For each line below that holds the word "using", make a copy.

------ Data for this task

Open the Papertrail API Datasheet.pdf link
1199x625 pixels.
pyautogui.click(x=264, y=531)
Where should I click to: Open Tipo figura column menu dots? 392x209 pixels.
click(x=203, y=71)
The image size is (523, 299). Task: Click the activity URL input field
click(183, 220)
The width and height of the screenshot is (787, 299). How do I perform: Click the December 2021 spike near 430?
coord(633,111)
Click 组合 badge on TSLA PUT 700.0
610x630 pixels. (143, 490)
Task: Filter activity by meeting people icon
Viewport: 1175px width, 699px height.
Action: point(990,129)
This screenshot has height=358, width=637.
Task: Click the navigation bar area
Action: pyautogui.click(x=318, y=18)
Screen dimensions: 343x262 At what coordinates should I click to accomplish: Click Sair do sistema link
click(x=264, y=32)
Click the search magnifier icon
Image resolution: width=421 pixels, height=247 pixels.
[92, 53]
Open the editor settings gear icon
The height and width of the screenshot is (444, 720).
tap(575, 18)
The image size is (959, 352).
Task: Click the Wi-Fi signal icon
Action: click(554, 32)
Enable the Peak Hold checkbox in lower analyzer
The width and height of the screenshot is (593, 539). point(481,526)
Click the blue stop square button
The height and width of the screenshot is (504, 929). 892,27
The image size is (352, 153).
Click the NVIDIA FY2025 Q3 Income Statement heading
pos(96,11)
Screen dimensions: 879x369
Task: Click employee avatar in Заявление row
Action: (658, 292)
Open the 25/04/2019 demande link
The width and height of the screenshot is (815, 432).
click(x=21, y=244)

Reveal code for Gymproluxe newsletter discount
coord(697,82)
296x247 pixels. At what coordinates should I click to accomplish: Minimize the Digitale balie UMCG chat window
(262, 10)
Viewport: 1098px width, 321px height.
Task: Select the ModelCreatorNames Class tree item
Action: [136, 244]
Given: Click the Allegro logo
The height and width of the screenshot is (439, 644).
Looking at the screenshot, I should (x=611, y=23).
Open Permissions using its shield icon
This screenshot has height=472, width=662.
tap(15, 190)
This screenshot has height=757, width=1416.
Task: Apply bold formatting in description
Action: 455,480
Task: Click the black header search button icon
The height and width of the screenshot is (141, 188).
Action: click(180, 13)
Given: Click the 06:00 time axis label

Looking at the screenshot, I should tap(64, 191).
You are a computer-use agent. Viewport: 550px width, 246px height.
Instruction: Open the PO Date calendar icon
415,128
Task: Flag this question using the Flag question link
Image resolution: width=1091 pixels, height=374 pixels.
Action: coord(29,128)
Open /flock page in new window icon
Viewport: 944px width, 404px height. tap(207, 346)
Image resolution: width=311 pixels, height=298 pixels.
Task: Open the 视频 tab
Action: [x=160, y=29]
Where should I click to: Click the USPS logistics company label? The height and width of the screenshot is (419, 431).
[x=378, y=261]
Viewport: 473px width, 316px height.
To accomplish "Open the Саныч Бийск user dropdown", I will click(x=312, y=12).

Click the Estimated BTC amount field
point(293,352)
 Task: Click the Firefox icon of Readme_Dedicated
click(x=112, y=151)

------------

### Completed task
Open Permissions using its shield icon
Task: Flag this question using the Flag question link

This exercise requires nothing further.